The judgment said that when balancing the right to the freedom of speech and the right to dignity protected under the Quebec charter, a two-step test has to be undertaken.

The first part of the test is to determine whether Ward's remarks were intended to incite others to vilify Gabriel based on his disability. The second test is to determine whether the remarks were likely to lead to discriminatory treatment of Gabriel. 

"In our opinion, the comments made by Mr. Ward meet neither of these two requirements," the court ruled. 

The majority decision also said that while "it is a likely effect" that people would be inspired by these comments to mock Gabriel, that's not the comedian's fault.

"Of course it is foreseeable that comments made by a well-known comedian will have repercussions outside their initial context, but this does not mean that those repercussions can necessarily be attributed to the comedian," the ruling said. 

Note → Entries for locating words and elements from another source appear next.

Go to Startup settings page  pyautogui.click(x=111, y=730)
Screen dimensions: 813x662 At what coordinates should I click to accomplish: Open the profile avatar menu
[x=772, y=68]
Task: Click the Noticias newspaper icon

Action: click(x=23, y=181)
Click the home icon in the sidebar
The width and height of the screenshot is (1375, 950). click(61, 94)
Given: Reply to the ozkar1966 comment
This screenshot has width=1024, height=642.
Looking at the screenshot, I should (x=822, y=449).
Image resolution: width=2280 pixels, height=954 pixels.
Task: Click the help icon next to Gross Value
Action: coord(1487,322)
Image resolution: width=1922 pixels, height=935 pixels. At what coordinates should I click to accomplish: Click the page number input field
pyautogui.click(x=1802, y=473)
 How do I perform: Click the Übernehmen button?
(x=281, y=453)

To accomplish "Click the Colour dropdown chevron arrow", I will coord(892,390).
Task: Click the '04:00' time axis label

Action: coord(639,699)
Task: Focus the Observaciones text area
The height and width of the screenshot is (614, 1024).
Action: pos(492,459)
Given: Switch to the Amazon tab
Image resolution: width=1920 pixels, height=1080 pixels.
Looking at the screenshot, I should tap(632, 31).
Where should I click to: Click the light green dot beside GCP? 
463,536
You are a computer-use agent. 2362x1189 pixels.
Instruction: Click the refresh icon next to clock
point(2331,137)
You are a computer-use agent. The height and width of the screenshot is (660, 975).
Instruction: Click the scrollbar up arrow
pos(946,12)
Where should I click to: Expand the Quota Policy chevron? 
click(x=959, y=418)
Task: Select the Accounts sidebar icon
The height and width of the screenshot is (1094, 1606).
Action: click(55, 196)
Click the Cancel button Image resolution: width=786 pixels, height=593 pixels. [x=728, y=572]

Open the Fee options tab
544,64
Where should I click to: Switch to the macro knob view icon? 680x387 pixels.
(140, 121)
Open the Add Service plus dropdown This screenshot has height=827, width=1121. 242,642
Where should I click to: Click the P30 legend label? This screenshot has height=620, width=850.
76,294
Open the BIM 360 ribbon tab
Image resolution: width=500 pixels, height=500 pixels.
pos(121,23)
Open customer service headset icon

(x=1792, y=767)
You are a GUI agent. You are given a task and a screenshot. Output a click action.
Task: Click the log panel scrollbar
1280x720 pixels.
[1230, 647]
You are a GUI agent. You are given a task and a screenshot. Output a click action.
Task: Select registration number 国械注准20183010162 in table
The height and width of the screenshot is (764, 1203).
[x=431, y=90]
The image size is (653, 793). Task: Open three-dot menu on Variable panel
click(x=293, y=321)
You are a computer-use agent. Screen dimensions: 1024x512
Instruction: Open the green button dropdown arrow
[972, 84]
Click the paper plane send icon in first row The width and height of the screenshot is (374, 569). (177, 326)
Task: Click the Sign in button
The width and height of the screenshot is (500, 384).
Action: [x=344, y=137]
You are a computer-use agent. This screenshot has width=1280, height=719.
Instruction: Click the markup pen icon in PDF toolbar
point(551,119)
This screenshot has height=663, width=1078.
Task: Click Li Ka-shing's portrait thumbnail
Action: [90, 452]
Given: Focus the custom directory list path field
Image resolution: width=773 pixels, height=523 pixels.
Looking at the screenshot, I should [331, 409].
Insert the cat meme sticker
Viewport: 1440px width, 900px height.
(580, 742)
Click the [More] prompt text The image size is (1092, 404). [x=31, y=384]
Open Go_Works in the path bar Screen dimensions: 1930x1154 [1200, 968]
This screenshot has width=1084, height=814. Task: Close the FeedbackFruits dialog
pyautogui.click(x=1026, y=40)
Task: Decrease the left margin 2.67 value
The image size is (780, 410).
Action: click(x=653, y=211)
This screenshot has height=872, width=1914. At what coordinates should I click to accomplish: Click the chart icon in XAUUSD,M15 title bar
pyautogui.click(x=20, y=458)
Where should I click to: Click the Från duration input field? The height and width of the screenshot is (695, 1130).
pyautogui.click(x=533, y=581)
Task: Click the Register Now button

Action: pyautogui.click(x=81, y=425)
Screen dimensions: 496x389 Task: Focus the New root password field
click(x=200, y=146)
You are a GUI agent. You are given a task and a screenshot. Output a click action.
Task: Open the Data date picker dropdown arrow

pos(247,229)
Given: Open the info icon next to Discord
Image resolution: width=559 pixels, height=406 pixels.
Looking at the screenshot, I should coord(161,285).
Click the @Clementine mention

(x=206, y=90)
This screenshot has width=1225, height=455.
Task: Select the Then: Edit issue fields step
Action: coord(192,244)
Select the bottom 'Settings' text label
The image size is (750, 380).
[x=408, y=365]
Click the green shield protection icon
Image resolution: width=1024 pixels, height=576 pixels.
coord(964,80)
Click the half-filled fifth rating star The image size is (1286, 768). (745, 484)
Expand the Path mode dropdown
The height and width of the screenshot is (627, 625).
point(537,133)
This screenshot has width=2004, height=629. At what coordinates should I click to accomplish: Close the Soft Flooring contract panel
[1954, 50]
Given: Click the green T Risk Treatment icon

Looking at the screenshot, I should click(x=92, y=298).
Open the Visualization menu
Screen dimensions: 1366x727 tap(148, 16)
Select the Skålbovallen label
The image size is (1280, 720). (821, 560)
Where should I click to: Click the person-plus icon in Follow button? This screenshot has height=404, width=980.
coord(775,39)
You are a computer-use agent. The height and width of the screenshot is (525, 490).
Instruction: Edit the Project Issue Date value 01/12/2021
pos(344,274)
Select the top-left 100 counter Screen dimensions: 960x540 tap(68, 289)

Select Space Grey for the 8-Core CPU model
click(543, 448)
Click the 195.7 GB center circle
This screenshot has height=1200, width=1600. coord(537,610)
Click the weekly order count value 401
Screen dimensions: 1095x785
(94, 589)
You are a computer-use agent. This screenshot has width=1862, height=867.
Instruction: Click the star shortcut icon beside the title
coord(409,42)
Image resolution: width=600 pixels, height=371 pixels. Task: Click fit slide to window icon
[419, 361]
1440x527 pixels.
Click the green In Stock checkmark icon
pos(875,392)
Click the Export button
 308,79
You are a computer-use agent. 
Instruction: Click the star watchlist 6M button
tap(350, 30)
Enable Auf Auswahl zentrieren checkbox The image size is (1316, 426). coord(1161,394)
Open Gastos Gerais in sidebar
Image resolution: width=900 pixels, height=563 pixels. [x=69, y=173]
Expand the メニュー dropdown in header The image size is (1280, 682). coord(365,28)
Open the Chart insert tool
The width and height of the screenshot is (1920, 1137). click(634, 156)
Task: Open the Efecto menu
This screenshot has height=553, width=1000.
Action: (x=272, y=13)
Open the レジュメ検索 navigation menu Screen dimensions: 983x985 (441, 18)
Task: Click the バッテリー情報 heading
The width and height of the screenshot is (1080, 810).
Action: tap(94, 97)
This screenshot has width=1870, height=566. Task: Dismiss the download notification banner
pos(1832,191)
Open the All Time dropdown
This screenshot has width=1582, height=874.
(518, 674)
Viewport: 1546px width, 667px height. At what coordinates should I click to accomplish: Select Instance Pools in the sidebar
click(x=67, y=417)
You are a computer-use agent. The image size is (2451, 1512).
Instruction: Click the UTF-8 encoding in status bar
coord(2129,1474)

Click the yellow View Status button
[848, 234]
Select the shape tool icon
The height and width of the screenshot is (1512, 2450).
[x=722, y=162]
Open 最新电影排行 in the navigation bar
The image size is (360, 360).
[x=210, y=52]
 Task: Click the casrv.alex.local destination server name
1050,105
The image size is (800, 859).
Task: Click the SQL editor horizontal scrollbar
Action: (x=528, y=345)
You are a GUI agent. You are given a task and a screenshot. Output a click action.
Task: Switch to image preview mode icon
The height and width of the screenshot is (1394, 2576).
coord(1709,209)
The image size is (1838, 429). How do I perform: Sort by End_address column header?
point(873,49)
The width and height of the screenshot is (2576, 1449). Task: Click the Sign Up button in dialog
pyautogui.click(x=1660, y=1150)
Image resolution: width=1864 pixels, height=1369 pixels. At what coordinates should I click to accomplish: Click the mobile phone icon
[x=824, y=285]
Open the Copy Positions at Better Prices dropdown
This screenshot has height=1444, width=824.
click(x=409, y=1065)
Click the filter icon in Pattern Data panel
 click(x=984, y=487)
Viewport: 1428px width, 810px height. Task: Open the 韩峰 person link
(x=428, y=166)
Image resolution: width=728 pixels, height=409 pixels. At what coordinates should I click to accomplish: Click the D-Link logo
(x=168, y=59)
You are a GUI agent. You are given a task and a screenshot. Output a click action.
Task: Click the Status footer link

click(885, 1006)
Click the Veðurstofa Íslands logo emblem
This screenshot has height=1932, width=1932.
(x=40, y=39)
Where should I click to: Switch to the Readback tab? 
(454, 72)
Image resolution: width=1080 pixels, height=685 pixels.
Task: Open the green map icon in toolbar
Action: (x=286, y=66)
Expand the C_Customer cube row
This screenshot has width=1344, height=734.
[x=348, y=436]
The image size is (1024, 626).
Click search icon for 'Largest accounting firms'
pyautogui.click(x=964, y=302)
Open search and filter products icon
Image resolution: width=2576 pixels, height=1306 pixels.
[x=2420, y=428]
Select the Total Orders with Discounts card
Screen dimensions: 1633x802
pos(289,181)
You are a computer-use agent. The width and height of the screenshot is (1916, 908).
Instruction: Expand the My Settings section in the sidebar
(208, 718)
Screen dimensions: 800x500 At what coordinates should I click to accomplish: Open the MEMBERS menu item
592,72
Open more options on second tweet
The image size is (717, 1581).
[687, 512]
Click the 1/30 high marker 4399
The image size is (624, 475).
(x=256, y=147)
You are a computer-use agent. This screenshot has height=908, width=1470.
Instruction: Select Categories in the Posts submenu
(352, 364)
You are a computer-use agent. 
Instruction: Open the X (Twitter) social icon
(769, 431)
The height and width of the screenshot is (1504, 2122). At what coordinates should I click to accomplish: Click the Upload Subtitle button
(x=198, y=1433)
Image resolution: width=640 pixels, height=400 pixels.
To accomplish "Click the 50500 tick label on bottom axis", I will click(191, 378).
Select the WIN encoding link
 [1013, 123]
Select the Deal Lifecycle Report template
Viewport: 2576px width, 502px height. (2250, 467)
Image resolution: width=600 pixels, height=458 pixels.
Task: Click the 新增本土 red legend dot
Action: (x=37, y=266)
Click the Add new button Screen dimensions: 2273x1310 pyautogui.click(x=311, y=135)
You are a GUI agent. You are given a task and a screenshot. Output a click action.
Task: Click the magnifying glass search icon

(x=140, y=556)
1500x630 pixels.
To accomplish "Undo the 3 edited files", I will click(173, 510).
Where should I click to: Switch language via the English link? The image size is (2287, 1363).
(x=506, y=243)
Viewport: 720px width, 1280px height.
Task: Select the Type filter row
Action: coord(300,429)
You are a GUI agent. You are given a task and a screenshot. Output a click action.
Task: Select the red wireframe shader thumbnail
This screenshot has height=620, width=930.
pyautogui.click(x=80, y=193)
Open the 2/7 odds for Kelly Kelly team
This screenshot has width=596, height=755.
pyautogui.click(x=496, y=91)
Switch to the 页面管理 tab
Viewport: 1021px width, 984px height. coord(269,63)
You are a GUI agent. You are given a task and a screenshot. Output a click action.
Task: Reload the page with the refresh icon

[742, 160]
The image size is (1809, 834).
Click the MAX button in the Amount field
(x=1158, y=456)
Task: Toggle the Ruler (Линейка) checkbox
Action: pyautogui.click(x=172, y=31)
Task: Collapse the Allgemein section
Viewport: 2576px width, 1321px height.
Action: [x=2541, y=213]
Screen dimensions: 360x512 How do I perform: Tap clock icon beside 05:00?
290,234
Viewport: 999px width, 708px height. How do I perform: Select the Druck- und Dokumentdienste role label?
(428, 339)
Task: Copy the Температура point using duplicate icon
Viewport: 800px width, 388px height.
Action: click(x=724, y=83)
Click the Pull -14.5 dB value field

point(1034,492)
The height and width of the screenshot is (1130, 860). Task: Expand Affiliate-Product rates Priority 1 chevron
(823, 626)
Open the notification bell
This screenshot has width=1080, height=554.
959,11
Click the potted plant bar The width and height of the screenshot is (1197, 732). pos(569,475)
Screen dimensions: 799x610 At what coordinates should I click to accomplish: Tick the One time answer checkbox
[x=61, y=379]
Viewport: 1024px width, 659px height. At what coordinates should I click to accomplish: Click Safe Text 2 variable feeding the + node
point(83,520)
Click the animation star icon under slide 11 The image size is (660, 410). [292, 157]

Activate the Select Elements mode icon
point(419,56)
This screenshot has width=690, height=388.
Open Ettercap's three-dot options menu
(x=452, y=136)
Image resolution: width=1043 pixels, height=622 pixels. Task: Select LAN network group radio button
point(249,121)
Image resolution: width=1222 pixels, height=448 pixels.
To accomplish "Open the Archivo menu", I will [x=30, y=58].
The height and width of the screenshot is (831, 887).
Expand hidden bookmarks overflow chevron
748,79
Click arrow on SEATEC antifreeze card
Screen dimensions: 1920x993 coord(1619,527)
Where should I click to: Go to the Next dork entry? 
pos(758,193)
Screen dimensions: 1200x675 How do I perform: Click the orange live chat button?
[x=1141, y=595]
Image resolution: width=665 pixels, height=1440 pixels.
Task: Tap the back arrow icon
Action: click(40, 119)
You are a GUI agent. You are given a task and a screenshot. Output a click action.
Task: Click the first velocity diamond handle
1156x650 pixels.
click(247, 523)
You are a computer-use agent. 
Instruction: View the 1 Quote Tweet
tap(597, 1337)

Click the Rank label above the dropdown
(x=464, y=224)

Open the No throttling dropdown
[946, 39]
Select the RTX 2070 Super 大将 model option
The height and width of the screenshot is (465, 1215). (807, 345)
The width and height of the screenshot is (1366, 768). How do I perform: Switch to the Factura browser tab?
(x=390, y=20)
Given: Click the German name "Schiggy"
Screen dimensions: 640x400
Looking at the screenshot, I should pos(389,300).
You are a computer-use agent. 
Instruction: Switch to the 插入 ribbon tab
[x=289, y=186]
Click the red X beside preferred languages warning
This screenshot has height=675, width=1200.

While the court ruled that Gabriel's right to live in dignity was not breached, it said that does not mean that he was without recourse.

"Mr. Gabriel could have invoked the protection against harassment provided for in ... the charter because of the fact that he had been bullied," said the ruling. "He could also have brought an action in defamation."

The court pointed out, however, that the Quebec human rights tribunal has no jurisdiction over matters of defamation. 

The minority decision

In their minority decision the four justices said the central issue of the case was whether Gabriel, a child with disabilities, "lost protection from discrimination and the right to be free from public humiliation and bullying just because he is well known."

The dissenting justices said that Canada has spent generations trying to create a society where individuals are free from harm and discrimination over race, religion, disability, colour or sexual orientation.

"We would never tolerate humiliating or dehumanizing conduct towards children with disabilities; there is no principled basis for tolerating words that have the same abusive effect," the dissenting justices said. 

"Wrapping such discriminatory conduct in the protective cloak of speech does not make it any less intolerable when that speech amounts to wilful emotional abuse of a disabled child."

The dissenting justices described the impact of the jokes on Gabriel as "severe" and said they caused him to be ostracized from his peer group and experience suicidal thoughts.

"Each time the jokes were repeated, so too was the harm to Mr. Gabriel," they wrote. "Mr Ward's comments were so widespread that Jérémy Gabriel could not ignore them."

The justices said they would have dismissed the appeal with costs in order "to deter people like Mr. Ward from profiting from the intentional interference with the Quebec Charter rights of others."